** Exercise details **
Give back exactly the lines that start at the one containing "The height and" and run to the end of the material, leaving out the pictures.

___ Study material ___

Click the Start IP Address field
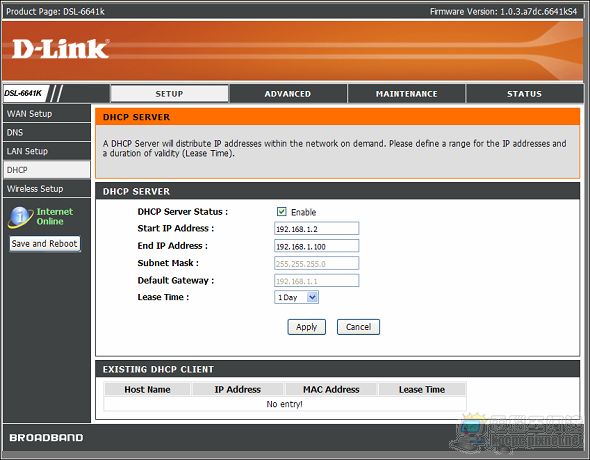590x460 pixels. point(316,229)
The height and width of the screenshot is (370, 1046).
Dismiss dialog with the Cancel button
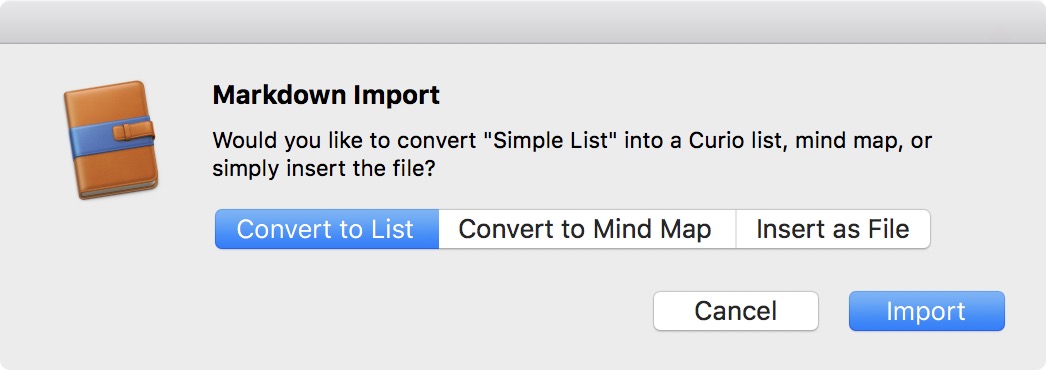736,311
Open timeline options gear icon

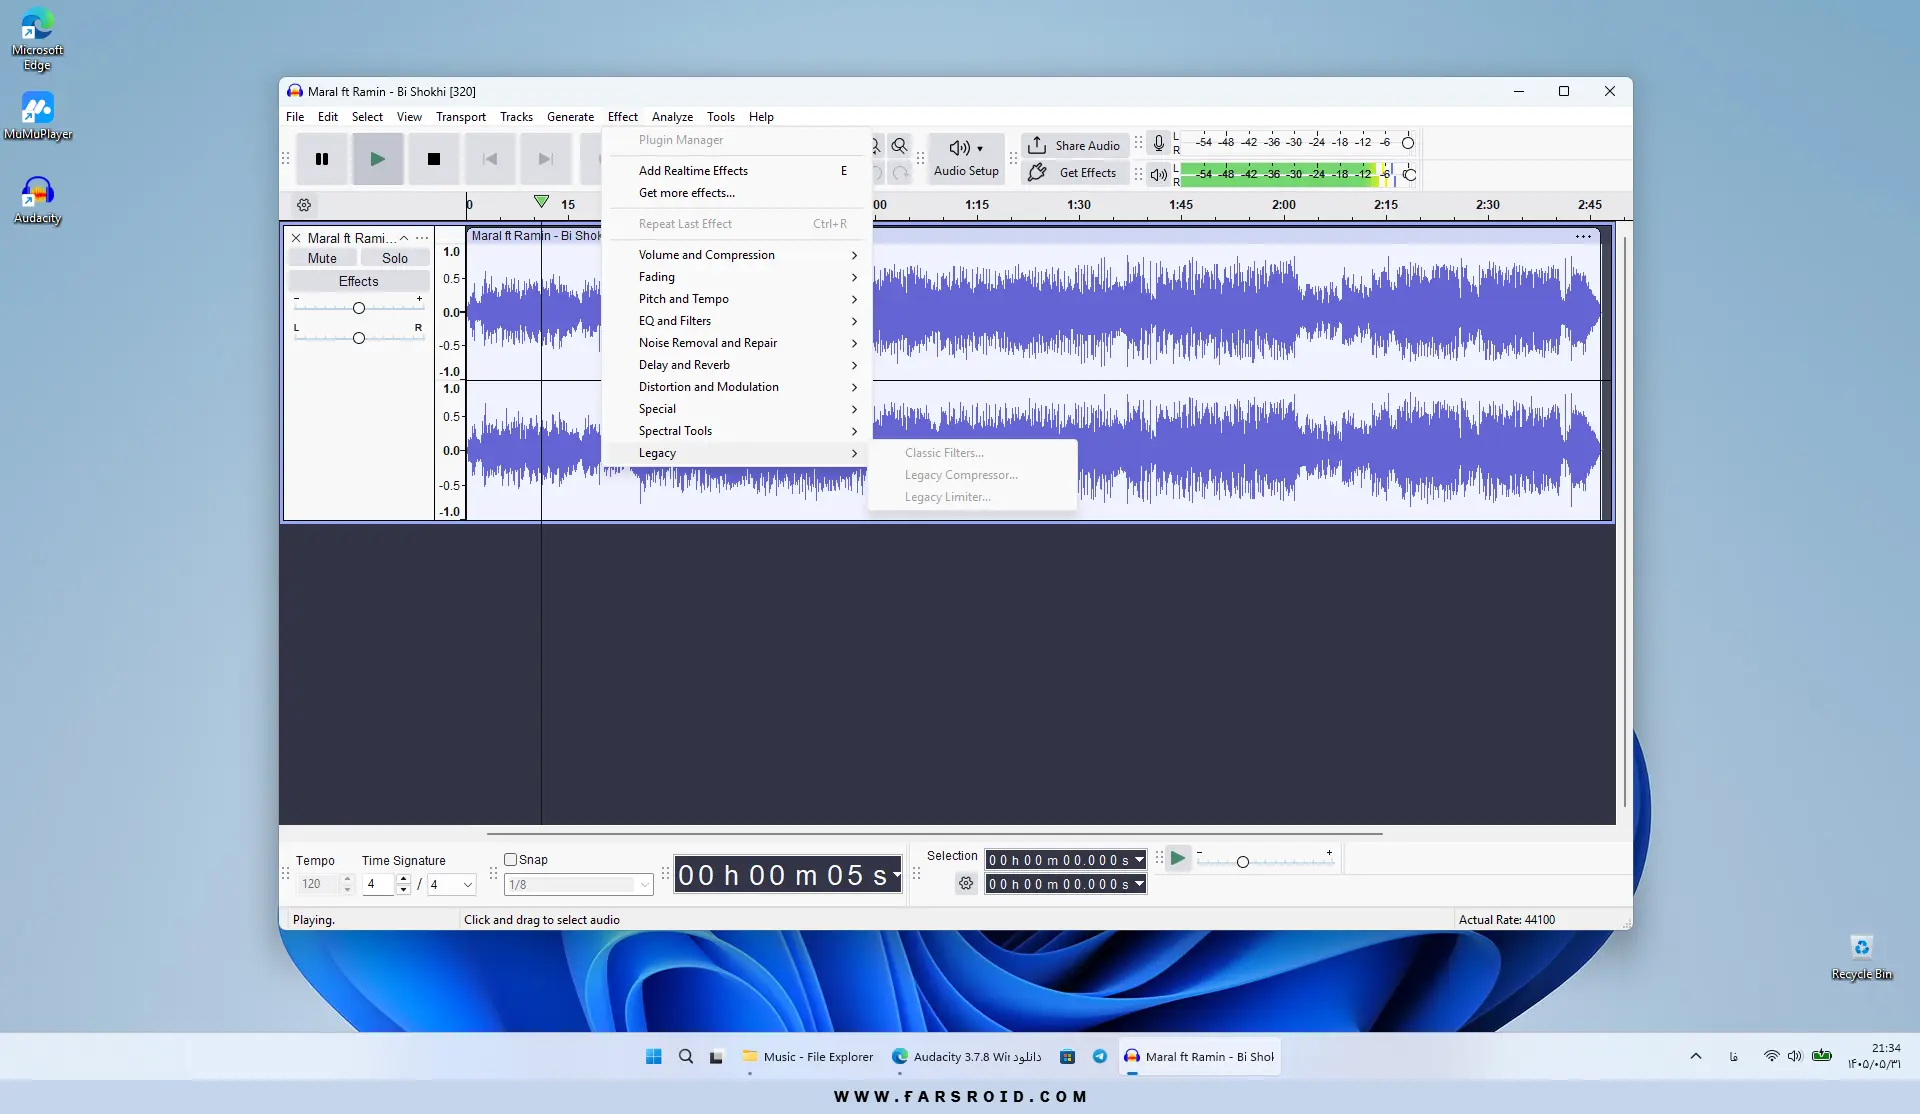304,205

___

** Final answer **
The height and width of the screenshot is (370, 1046).
Dismiss dialog with the Cancel button
736,311
Open timeline options gear icon

304,205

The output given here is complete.